There was something I wanted to write about beauty about our culture’s idea of beauty. Bardot was beautiful when she was young when I was young and now she is old and she let herself age truly a European ideal not an American ideal. American film stars refuse to age. Everyone refuses to age. I am proud of aging of not dying. Staying alive was not the only option in my family of origin.
I had some thoughts going then I got distracted by yet another dreaded waiting day when all my insecurities and anxieties float to the top of my head which is every bit as bullshit as my moods being affected by weather or tides or the moon that is me right I’m doing that. So I watched a terrible movie this morning. I carved an apple to cook in my oatmeal. There was comfort in the peeling and coring and thin slicing of the apple the knife in my hand because I currently can’t eat apples unless they’re cooked. I’ve become expert at finding ways to make food soft enough to swallow. I have words in my head but they’re not pushing themselves together they’re not behaving I can’t pin them down or make a sentence I haven’t written poetry in decades (months I’m a liar).
bascule
Jackknife Bridge
bleeding callus
snap pouch
zone 15
Galt
There is nothing happening with those words. They float and zip in and out and trigger nothing. I send them to myself in endless emails with vague subject lines.They’re mine but they’re stupid as starlings. I used to be a poet on fire! There is a thing that happens or doesn’t happen. Sometimes it seems my psychotropic meds work exactly as they’re supposed to. We get along. We cope. We’re okay. Then on other days it seems they don’t do anything. And of course the numb days. Science isn’t an exact science now is it? It’s an old joke I know.
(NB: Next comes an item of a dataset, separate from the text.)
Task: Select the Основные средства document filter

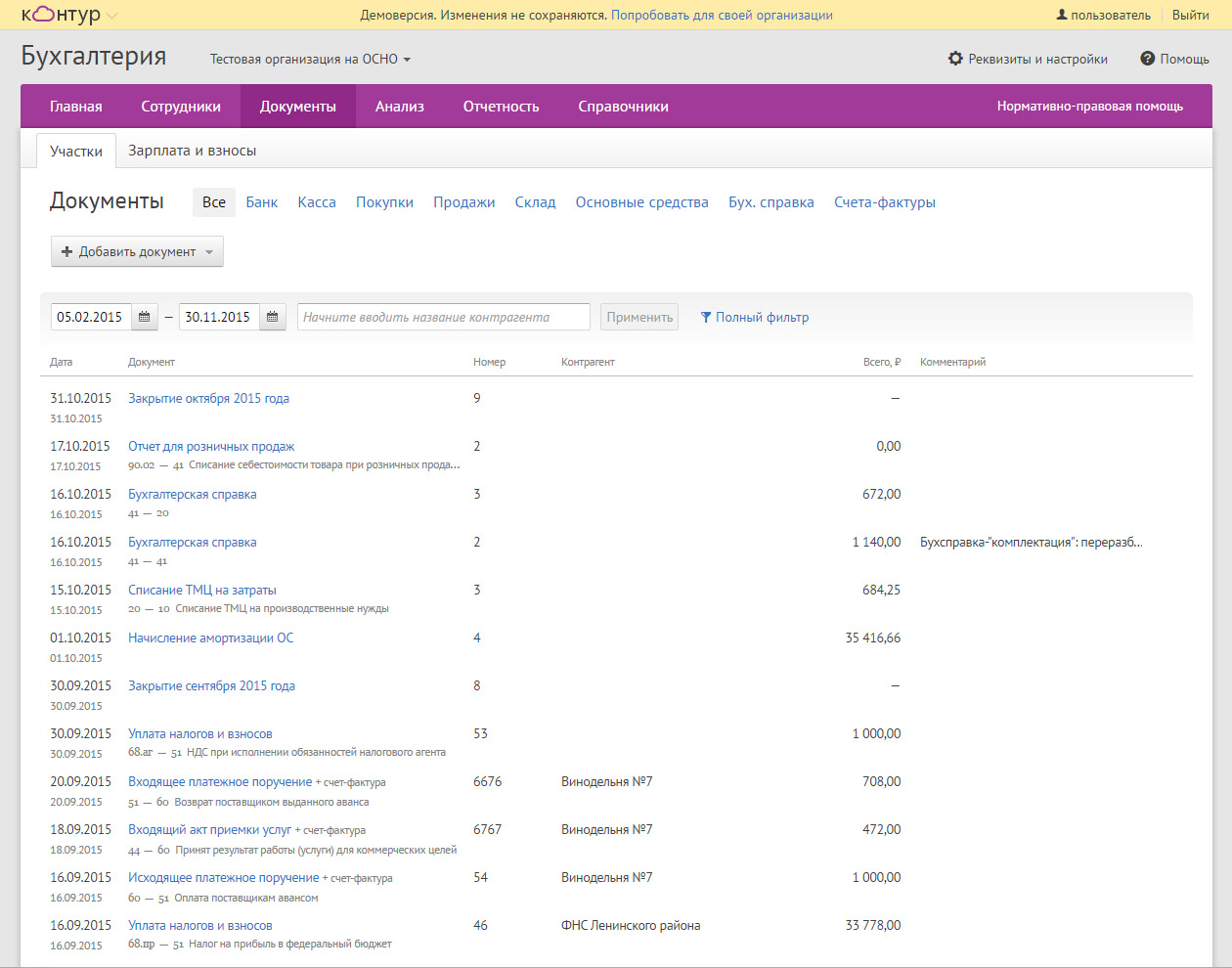Action: [x=641, y=202]
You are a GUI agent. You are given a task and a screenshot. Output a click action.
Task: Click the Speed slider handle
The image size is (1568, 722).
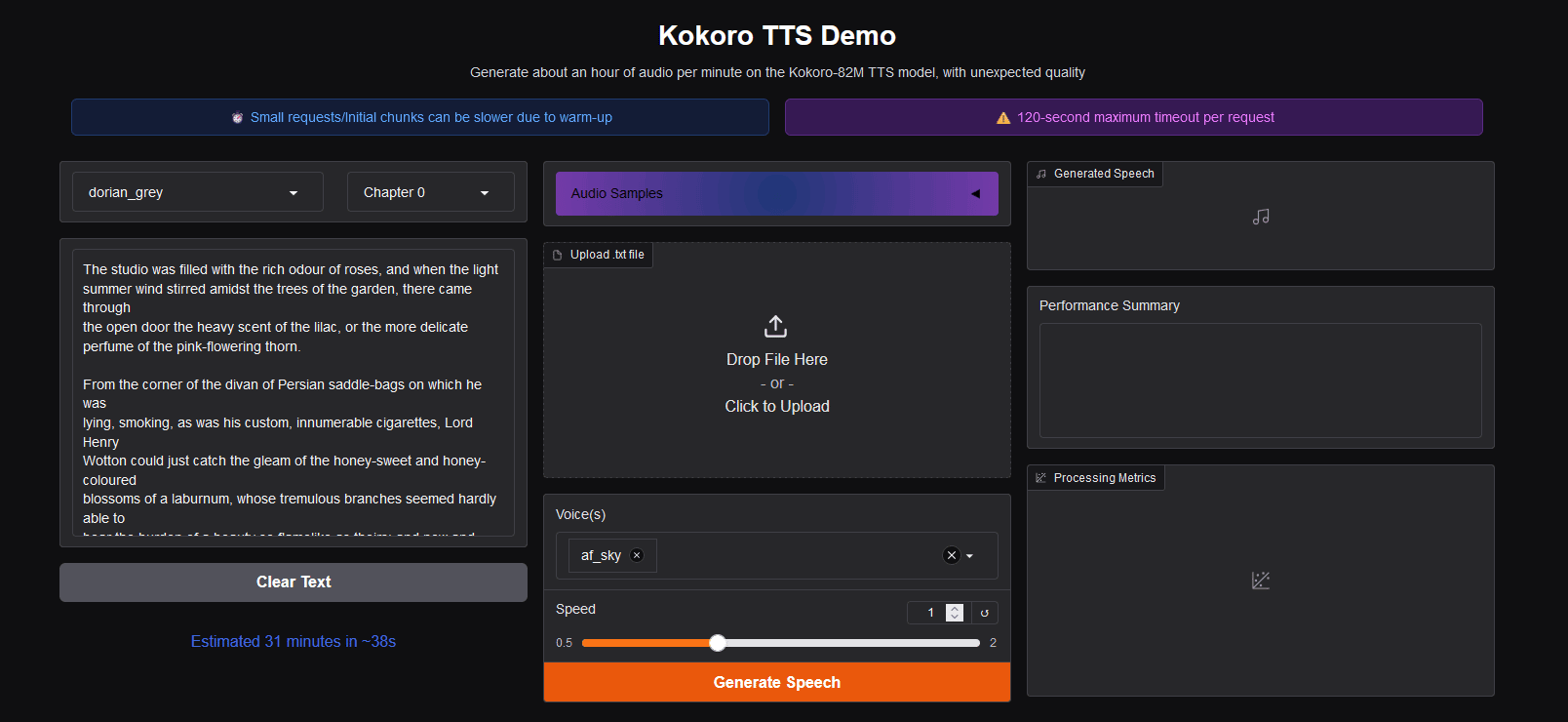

Mea culpa.
Well, this is definitely a poem, a brilliant muscly poem that spins and feints and curls and then let’s the hammer fall, yet not to injure but to see everything plain, not flinching, brave and daring to look what is in the eye. I am happy for your two checks each month steady as rain. Happy for the doctor who prescribes the cocktail. Happy to witness the beautiful sourdough. Not happy about the quack dentist but love that you’re putting the fight elsewhere. You haven’t lost the fight. You just fight differently now. I love you.
I am heartbroken, reading this. I wish I could buoy you up, toss you far off into the sea. Where you could float along for a while, until some peace blows back through your too-often troubled house. As it is, please let me know if I CAN help you in some way.